→ **Short problem**
Can you quote the material below word for word, beginning at the line that has "Open the Sélectionnez civility dropdown" and stopping after the line that has "pos(295,79)", with the pictures left out?

→ **Entries shown**
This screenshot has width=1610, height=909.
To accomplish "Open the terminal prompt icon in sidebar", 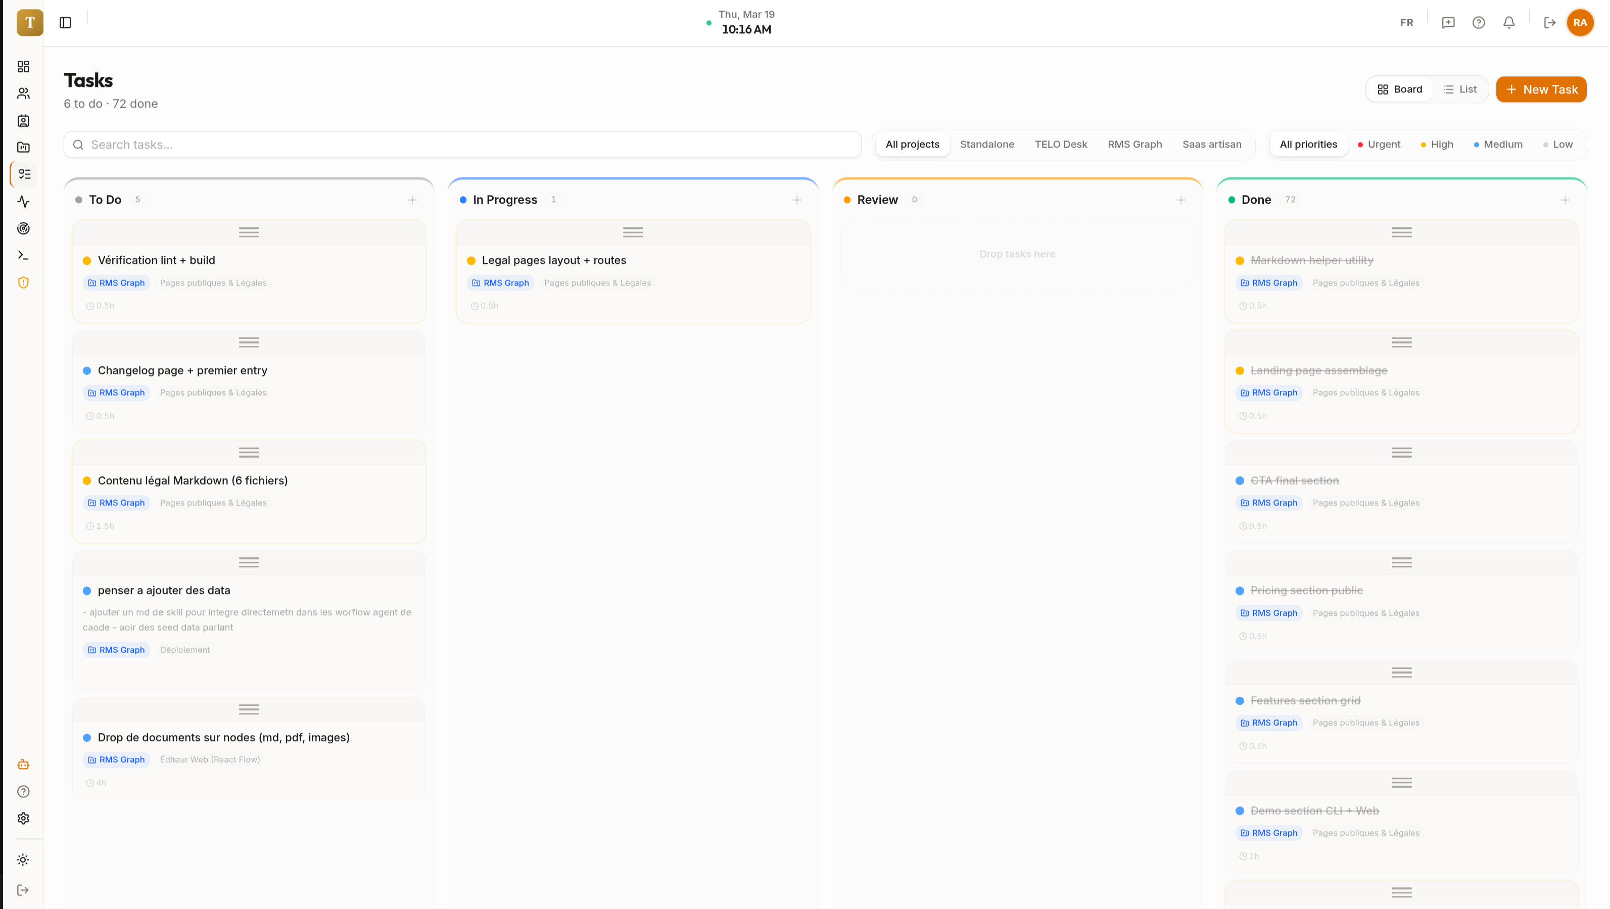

* * *

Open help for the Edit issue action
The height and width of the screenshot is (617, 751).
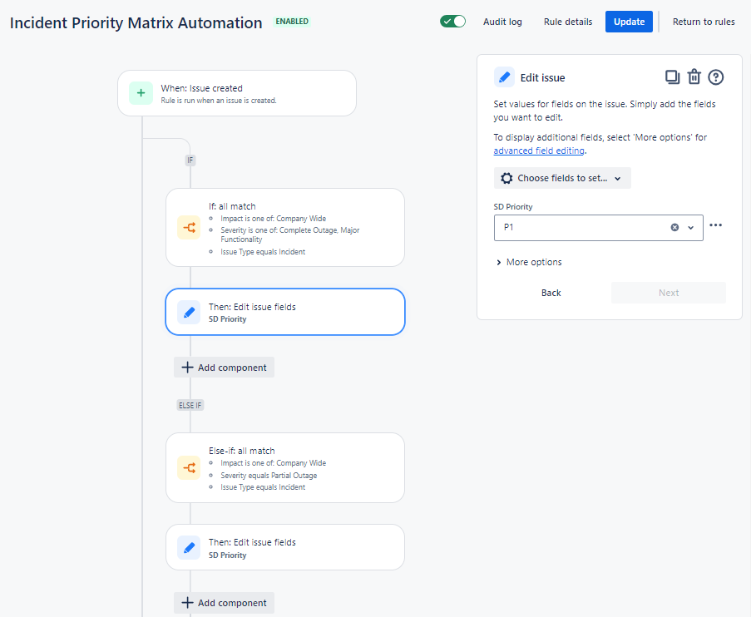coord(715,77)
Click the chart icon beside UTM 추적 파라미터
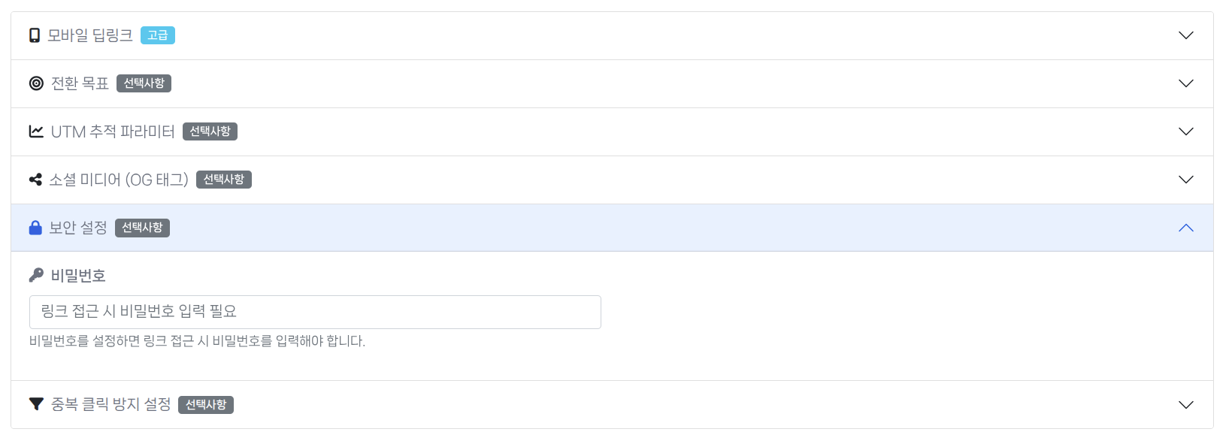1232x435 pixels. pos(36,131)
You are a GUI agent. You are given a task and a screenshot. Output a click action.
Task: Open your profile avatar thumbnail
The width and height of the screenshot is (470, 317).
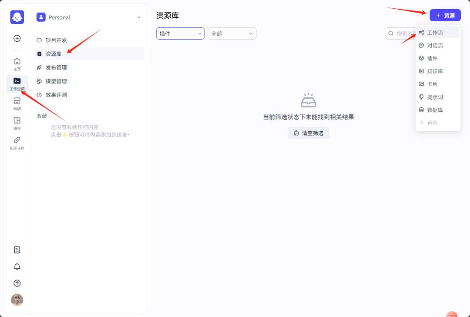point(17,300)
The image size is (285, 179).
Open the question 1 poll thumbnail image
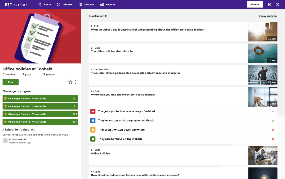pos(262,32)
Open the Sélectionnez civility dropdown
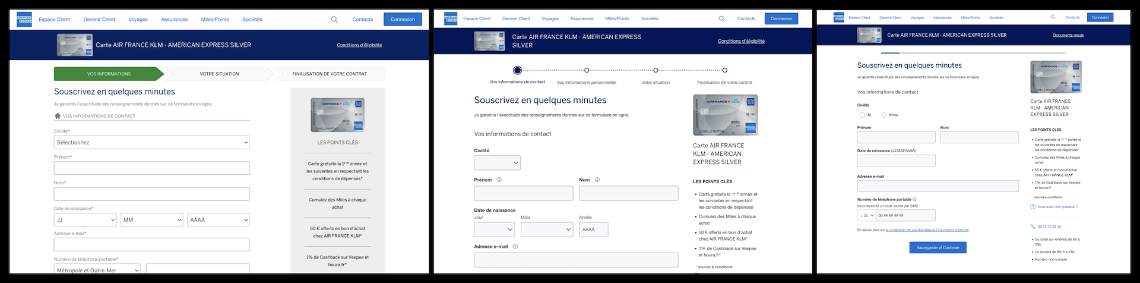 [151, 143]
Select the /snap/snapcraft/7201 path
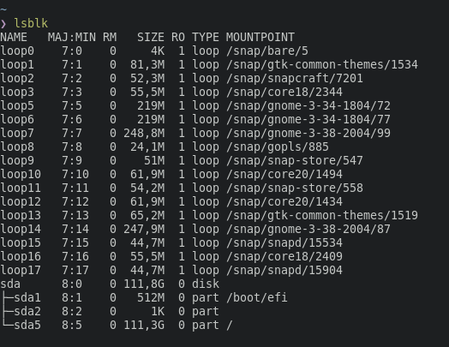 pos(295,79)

==

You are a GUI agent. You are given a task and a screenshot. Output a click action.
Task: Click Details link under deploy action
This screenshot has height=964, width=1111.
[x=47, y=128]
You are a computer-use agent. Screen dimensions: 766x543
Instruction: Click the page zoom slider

→ **Result for this task**
Open the Sélectionnez civility dropdown
 [151, 143]
Select the /snap/snapcraft/7201 path
 pos(295,79)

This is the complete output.